Depletion of rRNA Methyltranferase METTL5 Enhances Anti-Tumor Immune Response via Neoantigen Generated from Cryptic Translation

Tumor neoantigens play a pivotal role in eliciting tumor-specific immune responses and holds the promise for personalized immunotherapy. However, previous studies mainly focused on the tumor-specific neoantigens derived from genomic mutation and aberrant RNA splicing, limiting the repertoire of targetable neoantigens. Here, we demonstrate that inhibition of rRNA methyltransferase METTL5 translationally increases neoantigen production and enhances anti-tumor immunity.
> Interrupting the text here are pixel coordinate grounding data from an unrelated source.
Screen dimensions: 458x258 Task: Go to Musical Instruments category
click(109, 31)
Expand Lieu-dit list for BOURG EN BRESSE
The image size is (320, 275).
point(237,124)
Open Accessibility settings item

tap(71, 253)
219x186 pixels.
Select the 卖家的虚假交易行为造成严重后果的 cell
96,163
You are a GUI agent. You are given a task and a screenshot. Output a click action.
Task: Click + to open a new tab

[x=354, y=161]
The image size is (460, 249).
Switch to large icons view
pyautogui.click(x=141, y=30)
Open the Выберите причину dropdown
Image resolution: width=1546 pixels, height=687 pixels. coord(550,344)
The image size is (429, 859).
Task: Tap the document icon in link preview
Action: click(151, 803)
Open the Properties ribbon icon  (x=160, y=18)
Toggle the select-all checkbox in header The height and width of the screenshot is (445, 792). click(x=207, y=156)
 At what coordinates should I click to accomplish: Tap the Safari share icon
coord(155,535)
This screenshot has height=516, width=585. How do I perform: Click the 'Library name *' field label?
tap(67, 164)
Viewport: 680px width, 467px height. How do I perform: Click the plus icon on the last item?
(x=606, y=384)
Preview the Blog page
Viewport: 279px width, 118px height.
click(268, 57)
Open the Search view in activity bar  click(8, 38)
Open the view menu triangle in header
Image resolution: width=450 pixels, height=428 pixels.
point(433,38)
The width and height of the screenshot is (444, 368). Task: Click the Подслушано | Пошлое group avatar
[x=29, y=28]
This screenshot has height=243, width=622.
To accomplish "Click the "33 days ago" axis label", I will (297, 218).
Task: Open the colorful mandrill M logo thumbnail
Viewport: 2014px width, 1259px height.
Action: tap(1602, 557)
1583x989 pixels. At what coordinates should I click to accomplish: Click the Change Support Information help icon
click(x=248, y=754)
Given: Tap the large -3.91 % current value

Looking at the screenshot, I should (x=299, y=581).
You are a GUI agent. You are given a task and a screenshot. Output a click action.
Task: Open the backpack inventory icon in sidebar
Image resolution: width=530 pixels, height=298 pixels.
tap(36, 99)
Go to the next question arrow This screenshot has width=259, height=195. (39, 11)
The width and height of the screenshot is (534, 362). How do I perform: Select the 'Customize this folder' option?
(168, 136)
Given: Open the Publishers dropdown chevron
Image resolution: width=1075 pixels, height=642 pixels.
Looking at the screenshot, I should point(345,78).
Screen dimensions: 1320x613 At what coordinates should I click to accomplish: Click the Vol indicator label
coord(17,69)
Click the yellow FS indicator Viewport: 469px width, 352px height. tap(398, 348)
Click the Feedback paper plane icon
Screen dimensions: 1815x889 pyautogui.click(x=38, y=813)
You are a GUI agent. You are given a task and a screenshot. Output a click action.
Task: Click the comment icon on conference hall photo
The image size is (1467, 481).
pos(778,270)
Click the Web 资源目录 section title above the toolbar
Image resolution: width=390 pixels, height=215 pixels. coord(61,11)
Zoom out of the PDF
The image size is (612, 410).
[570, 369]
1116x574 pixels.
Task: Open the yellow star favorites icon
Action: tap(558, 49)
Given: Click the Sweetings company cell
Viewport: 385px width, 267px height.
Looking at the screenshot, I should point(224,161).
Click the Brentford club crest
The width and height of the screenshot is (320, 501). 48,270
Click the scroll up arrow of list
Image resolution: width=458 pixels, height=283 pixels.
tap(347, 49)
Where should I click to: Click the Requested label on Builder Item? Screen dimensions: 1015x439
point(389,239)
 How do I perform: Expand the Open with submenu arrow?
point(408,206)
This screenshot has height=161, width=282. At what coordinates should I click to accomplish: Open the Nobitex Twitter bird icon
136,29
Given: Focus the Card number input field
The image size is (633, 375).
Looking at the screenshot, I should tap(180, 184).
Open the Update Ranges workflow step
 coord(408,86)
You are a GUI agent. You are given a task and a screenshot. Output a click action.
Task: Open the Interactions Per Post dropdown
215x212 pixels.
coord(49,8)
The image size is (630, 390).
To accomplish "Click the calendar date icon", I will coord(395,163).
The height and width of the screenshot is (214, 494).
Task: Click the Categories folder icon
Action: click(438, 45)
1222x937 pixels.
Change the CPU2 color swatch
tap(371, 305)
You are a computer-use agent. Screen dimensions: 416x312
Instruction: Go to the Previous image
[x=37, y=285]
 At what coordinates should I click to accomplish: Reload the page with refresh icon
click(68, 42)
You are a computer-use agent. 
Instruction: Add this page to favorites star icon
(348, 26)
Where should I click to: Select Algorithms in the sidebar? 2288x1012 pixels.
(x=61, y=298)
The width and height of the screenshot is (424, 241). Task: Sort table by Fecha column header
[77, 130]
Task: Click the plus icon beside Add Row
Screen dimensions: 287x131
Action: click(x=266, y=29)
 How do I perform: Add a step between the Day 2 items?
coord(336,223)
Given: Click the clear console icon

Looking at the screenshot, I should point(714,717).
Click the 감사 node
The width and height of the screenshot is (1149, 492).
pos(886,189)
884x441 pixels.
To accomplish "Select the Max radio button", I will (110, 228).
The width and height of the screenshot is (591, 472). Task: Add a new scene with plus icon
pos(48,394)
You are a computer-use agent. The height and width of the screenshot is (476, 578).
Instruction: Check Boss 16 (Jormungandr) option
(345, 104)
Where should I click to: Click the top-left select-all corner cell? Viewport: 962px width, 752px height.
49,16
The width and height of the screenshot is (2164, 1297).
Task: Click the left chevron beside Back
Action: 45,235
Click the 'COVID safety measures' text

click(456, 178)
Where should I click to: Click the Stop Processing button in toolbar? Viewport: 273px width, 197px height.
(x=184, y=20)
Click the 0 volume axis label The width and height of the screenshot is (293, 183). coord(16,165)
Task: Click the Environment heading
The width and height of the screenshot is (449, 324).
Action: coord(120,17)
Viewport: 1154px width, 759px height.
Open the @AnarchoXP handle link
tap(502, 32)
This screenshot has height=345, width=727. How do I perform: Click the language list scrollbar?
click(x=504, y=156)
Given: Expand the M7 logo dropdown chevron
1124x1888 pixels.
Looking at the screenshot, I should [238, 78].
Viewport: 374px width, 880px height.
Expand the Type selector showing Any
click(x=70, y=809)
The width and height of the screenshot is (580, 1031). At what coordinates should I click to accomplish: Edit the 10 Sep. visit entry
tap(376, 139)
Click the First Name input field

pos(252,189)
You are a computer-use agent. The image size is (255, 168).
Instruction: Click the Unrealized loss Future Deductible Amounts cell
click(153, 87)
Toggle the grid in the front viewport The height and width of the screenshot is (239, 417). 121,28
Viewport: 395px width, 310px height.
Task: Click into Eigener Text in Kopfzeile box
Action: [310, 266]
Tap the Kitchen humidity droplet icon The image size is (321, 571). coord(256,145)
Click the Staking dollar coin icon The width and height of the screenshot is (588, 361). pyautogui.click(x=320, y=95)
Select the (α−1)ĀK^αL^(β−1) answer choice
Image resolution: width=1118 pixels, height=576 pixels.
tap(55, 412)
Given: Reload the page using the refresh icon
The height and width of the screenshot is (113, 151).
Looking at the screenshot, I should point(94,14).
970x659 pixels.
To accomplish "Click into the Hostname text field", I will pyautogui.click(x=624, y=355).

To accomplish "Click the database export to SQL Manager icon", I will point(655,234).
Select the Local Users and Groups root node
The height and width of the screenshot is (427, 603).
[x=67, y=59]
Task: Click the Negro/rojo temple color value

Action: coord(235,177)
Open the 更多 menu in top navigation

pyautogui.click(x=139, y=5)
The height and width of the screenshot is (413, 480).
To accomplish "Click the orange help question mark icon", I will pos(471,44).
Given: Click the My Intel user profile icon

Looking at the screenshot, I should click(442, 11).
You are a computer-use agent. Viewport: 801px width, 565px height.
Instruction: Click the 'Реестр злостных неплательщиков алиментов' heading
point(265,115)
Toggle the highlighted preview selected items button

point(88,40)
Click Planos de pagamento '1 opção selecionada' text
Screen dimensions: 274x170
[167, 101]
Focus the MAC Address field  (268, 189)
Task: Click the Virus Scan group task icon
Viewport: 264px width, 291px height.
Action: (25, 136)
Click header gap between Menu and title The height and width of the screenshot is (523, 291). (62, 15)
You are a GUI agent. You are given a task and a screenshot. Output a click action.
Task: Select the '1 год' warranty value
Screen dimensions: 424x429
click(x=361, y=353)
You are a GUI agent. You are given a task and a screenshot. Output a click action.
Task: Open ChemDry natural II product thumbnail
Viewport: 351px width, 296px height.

Mechanistically, METTL5-mediated m ⁶ A modification at the decoding center of small ribosomal subunit maintains the proper function of ribosome during mRNA translation. METTL5 -deficiency decreases translation fidelity and increases production of tumor cell-specific antigens derived from non-canonical translation. Furthermore, we found that Mettl5 -depletion increased CD8⁺T cell infiltration density and T cell receptor (TCR) repertoire diversity in murine tumor models. Importantly, this immunostimulatory effect strictly depended on intact antigen presentation pathways, suggesting that Mettl5 knockout exerts its effects primarily through neoantigen generation. Together, this study uncovers the intrinsic mechanisms sustaining mRNA translation accuracy, elucidates a novel source of tumor neoantigen generation, and proposes a new strategy to enhance immunotherapy through targeting mRNA translation.